> _INPUT ROWS_

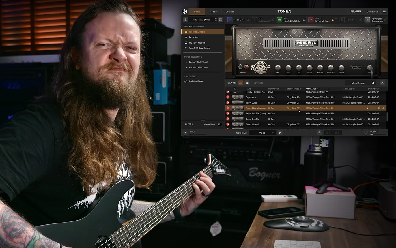396x248 pixels.
Task: Open the Advanced Parameters icon
Action: point(367,20)
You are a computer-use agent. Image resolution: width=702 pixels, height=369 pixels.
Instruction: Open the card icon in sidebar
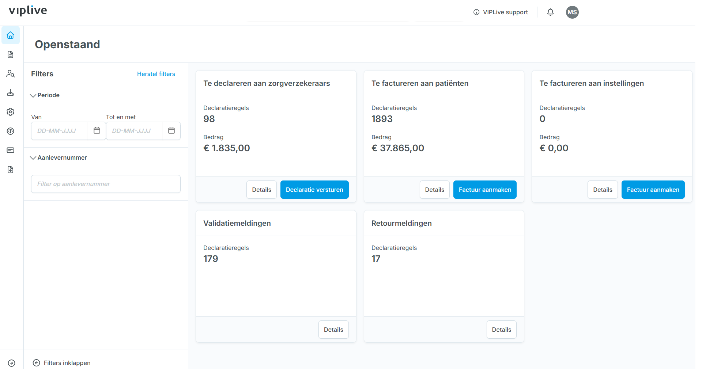click(11, 150)
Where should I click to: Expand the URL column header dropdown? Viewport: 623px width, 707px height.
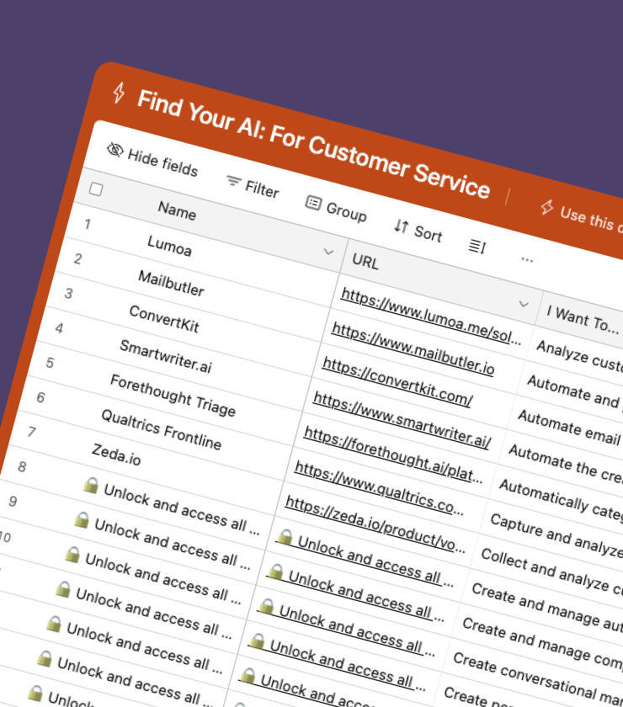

> _GIVEN INSTRUCTION_
Could you turn every line of the data above into a Markdown table with the columns Row and Line, one numbered row per line, skipping blank lines and leaving out the pictures?

> _SOLUTION TO THIS PROBLEM_
| Row | Line |
|---|---|
| 1 | 396x248 pixels. |
| 2 | Task: Open the Advanced Parameters icon |
| 3 | Action: point(367,20) |
| 4 | You are a computer-use agent. Image resolution: width=702 pixels, height=369 pixels. |
| 5 | Instruction: Open the card icon in sidebar |
| 6 | click(11, 150) |
| 7 | Where should I click to: Expand the URL column header dropdown? Viewport: 623px width, 707px height. |